Entries on target coordinates
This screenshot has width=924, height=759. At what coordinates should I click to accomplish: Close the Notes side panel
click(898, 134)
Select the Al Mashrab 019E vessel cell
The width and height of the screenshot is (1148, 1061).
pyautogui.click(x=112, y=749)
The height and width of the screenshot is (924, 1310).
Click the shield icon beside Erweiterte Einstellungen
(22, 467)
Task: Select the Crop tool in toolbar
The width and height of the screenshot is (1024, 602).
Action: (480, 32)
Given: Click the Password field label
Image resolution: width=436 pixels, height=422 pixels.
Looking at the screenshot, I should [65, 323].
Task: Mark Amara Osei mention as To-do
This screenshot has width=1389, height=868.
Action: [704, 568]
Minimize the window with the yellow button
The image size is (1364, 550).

▶ [WHAT IS NEEDED]: Duplicate the rows from the line with "Task: Select the Crop tool in toolbar" to the end of the rows, inclusive.

▶ [TASK OUTPUT]:
Task: Select the Crop tool in toolbar
The width and height of the screenshot is (1024, 602).
Action: (480, 32)
Given: Click the Password field label
Image resolution: width=436 pixels, height=422 pixels.
Looking at the screenshot, I should [65, 323].
Task: Mark Amara Osei mention as To-do
This screenshot has width=1389, height=868.
Action: [704, 568]
Minimize the window with the yellow button
The image size is (1364, 550).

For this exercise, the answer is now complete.